Realistic attack scenarios
- Rogue administrator account: An attacker controlling an admin account installs replacement entries that inject JavaScript into pages and dashboards, enabling creation of new admins, theme edits, or REST API abuse.
- Compromised admin via phishing/credential reuse: An attacker tricks an Administrator into pasting or saving attacker-supplied replacement entries or clicking an import URL containing payloads.
- Third-party misuse: A contractor or agency with admin access introduces unescaped content.
- Targeted pivot: Stored XSS executes in the admin dashboard and steals authentication tokens or nonces, enabling further actions.
Although remote unauthenticated takeover is not available through this bug alone, social engineering and targeted compromise frequently bridge that gap.
Impact and typical attacker goals
Once the stored XSS executes, attackers commonly aim to:
- Steal session tokens and take over accounts.
- Create new Administrator users or elevate privileges.

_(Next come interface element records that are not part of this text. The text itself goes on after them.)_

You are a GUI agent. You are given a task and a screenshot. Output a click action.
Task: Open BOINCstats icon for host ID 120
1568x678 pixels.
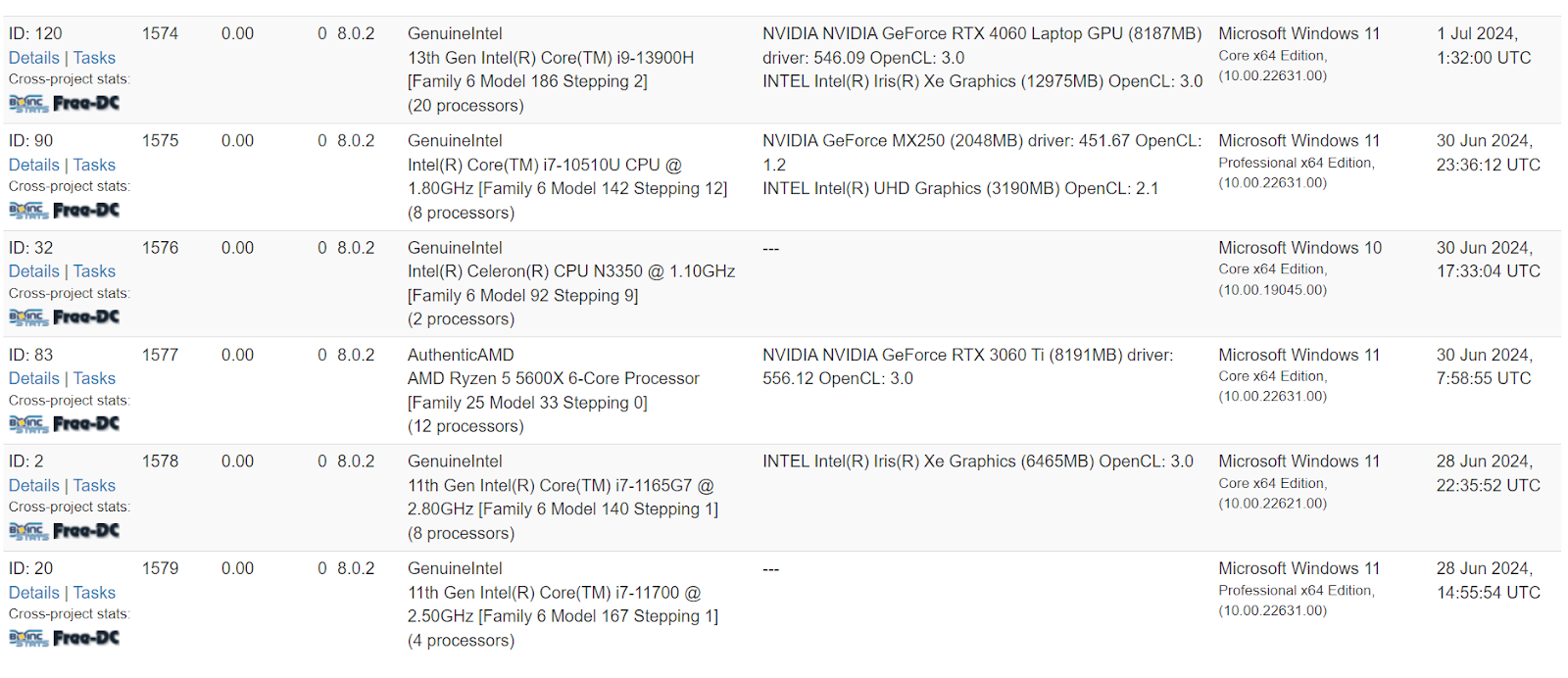(x=28, y=103)
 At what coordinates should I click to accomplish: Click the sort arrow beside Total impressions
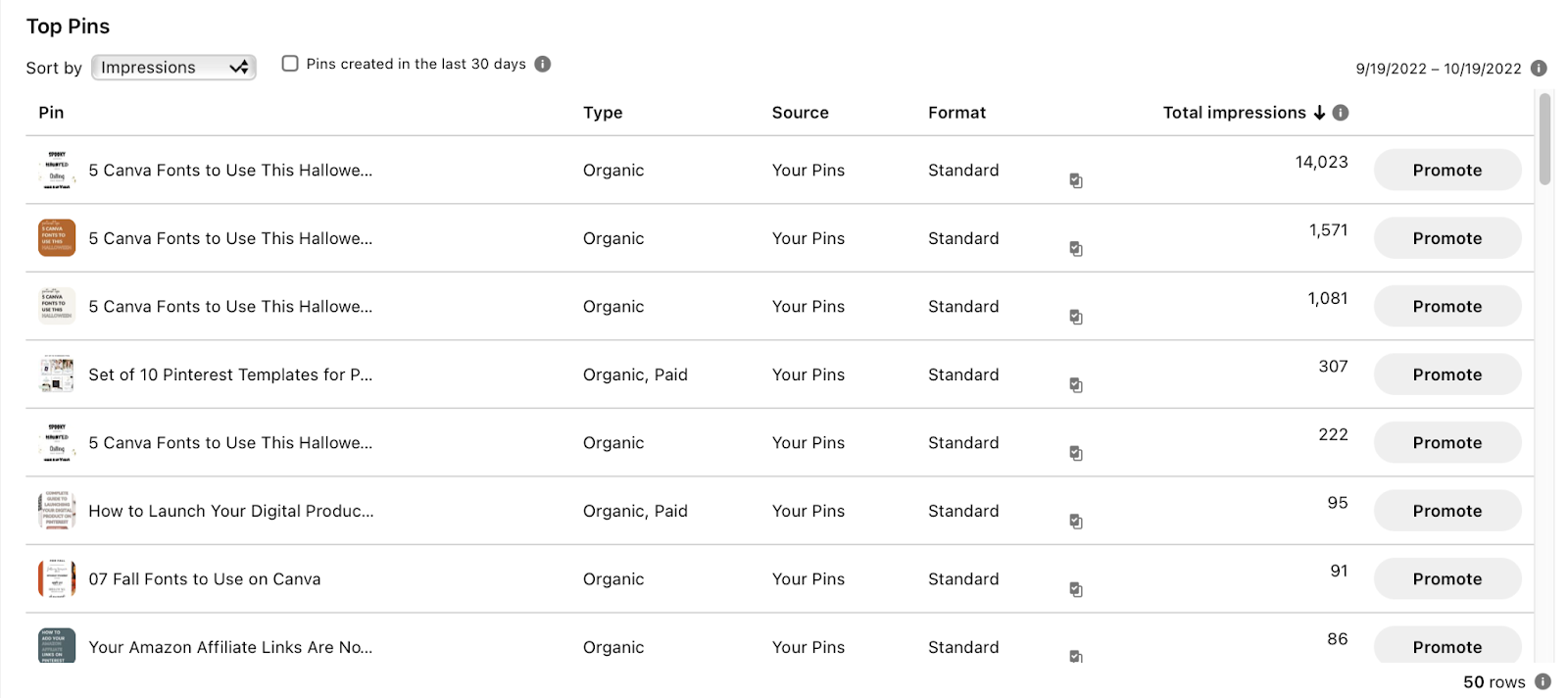click(x=1319, y=113)
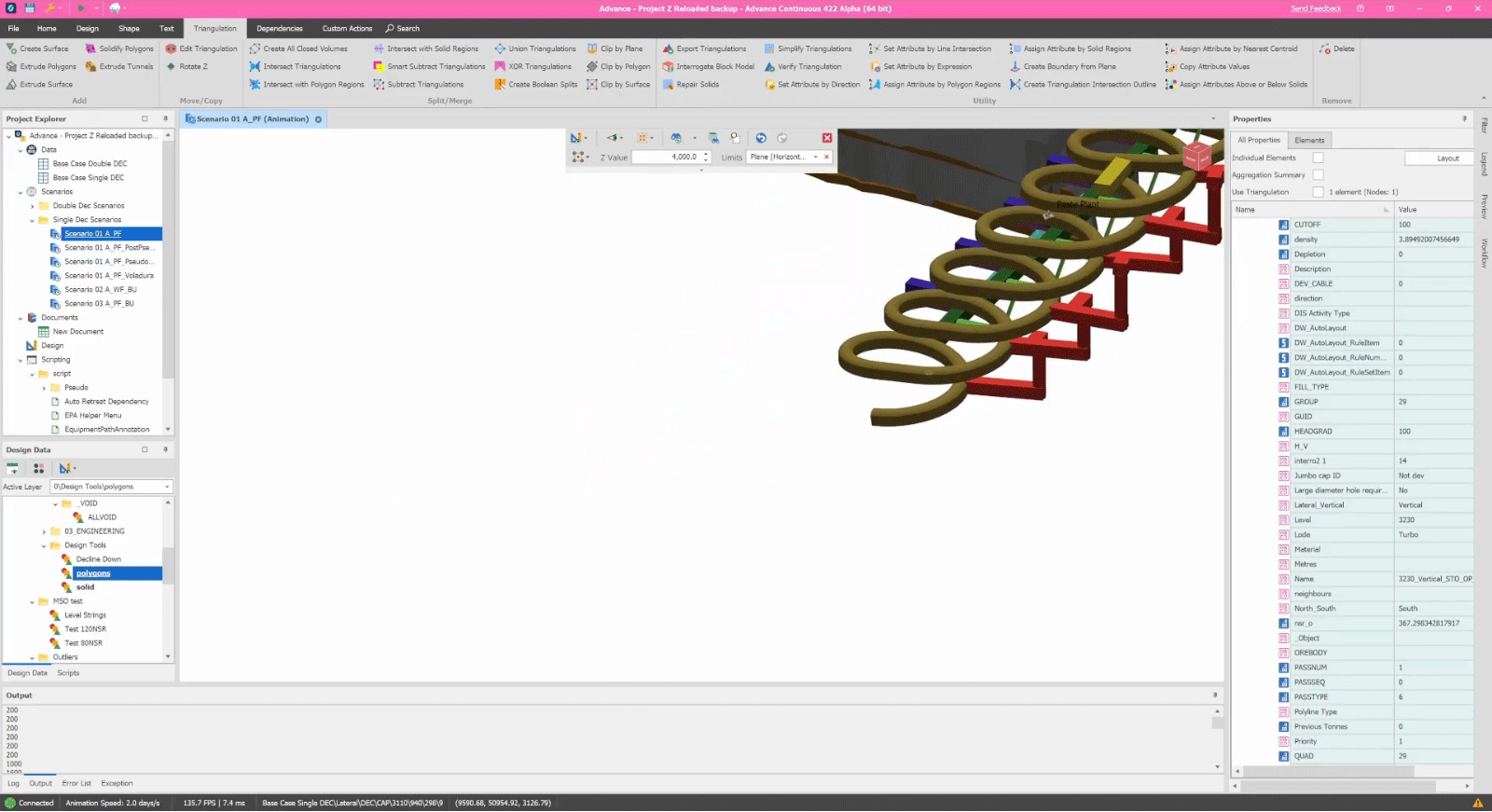1492x812 pixels.
Task: Click Union Triangulations icon
Action: 500,48
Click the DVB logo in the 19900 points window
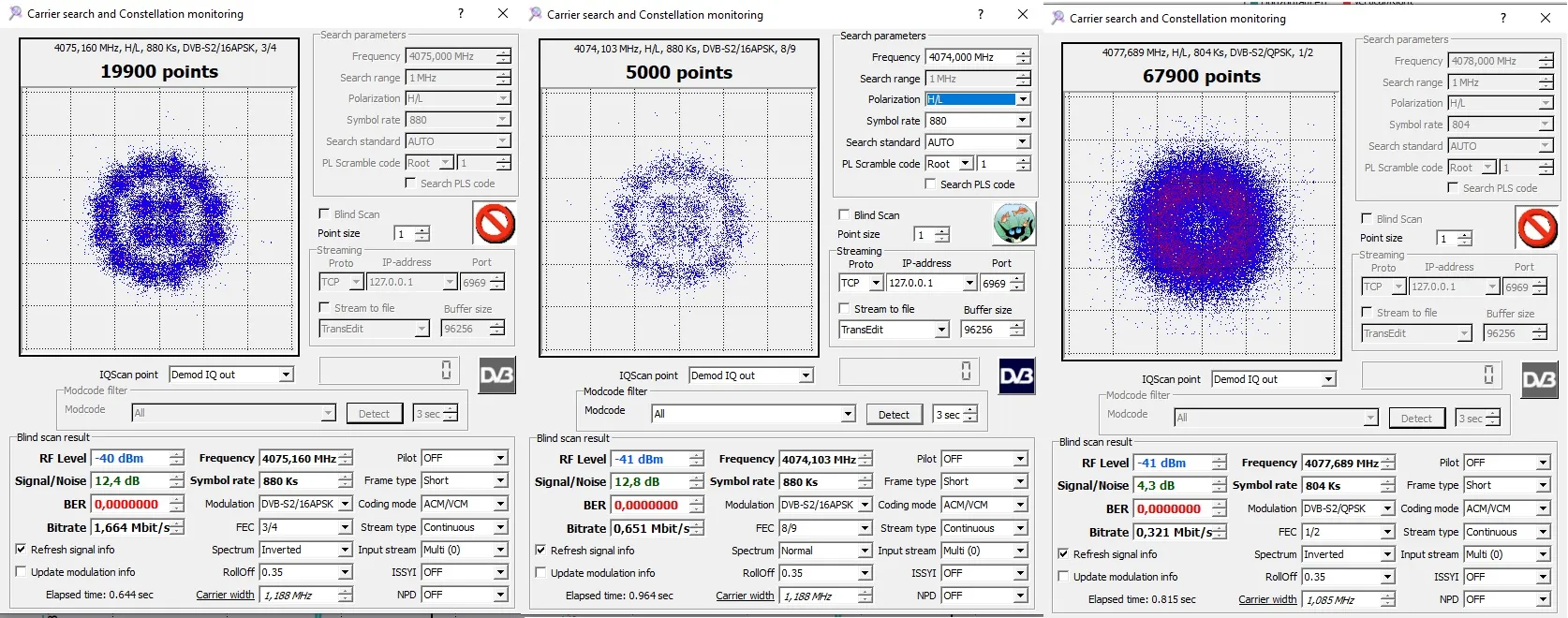1568x618 pixels. [x=496, y=375]
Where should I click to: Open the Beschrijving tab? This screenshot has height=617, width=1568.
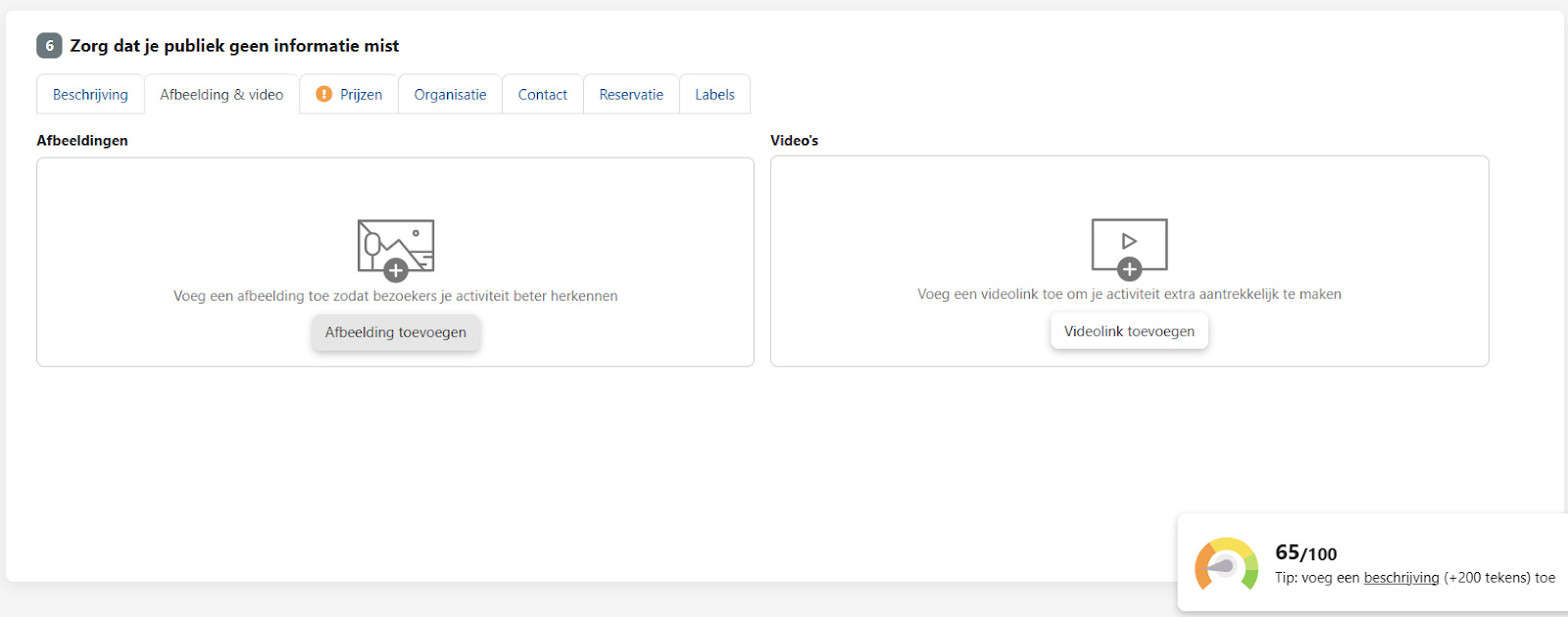(x=90, y=95)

- Install persistent backdoors (malicious plugins, modified themes, PHP uploads).
- Redirect visitors to scams or drive-by downloads.
- Display fraudulent content or inject monetisation code.
- Harvest customer data from forms, comments, or e-commerce pages.
- Pivot to hosting panels or APIs if credentials are present in the admin UI.
CVE and severity context
- CVE identifier: CVE-2026-3620
- Affected versions: Word Replacer plugin ≤ 0.4
- Type: Stored Cross-Site Scripting (XSS)
- Required privilege: Administrator
- Patch status (at disclosure): No official plugin patch available
- CVSS base: 5.9
- Research credit: san6051 (COFFSec)
Even with a “medium” CVSS, treat this vulnerability as urgent for sites where admin accounts are at risk or where administrators accept input from third parties.